▶ [EXERCISE OBJECTIVE]
Repeat the entries that appear below, exactly as they are given.
§ §
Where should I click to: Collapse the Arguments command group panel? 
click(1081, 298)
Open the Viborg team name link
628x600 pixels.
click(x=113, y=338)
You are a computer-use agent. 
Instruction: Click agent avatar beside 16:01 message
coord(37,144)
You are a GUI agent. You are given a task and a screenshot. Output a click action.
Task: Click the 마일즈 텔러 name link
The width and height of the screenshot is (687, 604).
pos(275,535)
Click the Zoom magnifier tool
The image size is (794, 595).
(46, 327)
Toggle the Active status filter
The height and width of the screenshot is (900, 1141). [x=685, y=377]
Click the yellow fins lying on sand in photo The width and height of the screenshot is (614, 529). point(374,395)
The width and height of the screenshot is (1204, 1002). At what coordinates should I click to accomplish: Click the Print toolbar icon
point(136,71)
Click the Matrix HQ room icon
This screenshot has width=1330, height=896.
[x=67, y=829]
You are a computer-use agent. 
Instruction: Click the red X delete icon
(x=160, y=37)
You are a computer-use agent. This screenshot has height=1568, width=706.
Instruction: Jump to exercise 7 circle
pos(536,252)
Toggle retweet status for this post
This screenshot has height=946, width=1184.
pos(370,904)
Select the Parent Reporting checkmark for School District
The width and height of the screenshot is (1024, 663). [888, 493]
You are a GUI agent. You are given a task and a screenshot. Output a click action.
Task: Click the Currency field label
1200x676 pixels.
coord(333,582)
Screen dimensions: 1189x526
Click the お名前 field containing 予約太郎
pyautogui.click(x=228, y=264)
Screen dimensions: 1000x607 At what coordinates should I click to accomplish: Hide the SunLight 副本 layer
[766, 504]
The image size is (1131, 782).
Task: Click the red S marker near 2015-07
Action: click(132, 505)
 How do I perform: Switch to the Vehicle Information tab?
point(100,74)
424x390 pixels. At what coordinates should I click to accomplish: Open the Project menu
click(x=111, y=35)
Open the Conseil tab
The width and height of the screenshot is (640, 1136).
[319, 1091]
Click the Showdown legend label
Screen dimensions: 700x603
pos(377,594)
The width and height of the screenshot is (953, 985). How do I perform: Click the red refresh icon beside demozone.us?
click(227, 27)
§ §
▶ [RESULT OF THIS TASK]
Where should I click to: Collapse the Arguments command group panel? 
click(1081, 298)
Open the Viborg team name link
628x600 pixels.
click(x=113, y=338)
You are a computer-use agent. 
Instruction: Click agent avatar beside 16:01 message
coord(37,144)
You are a GUI agent. You are given a task and a screenshot. Output a click action.
Task: Click the 마일즈 텔러 name link
The width and height of the screenshot is (687, 604).
pos(275,535)
Click the Zoom magnifier tool
The image size is (794, 595).
(46, 327)
Toggle the Active status filter
The height and width of the screenshot is (900, 1141). [x=685, y=377]
Click the yellow fins lying on sand in photo The width and height of the screenshot is (614, 529). point(374,395)
The width and height of the screenshot is (1204, 1002). At what coordinates should I click to accomplish: Click the Print toolbar icon
point(136,71)
Click the Matrix HQ room icon
This screenshot has width=1330, height=896.
[x=67, y=829]
You are a computer-use agent. 
Instruction: Click the red X delete icon
(x=160, y=37)
You are a computer-use agent. This screenshot has height=1568, width=706.
Instruction: Jump to exercise 7 circle
pos(536,252)
Toggle retweet status for this post
This screenshot has height=946, width=1184.
pos(370,904)
Select the Parent Reporting checkmark for School District
The width and height of the screenshot is (1024, 663). [888, 493]
You are a GUI agent. You are given a task and a screenshot. Output a click action.
Task: Click the Currency field label
1200x676 pixels.
coord(333,582)
Screen dimensions: 1189x526
Click the お名前 field containing 予約太郎
pyautogui.click(x=228, y=264)
Screen dimensions: 1000x607 At what coordinates should I click to accomplish: Hide the SunLight 副本 layer
[766, 504]
The image size is (1131, 782).
Task: Click the red S marker near 2015-07
Action: click(132, 505)
 How do I perform: Switch to the Vehicle Information tab?
point(100,74)
424x390 pixels. At what coordinates should I click to accomplish: Open the Project menu
click(x=111, y=35)
Open the Conseil tab
The width and height of the screenshot is (640, 1136).
[319, 1091]
Click the Showdown legend label
Screen dimensions: 700x603
pos(377,594)
The width and height of the screenshot is (953, 985). How do I perform: Click the red refresh icon beside demozone.us?
click(227, 27)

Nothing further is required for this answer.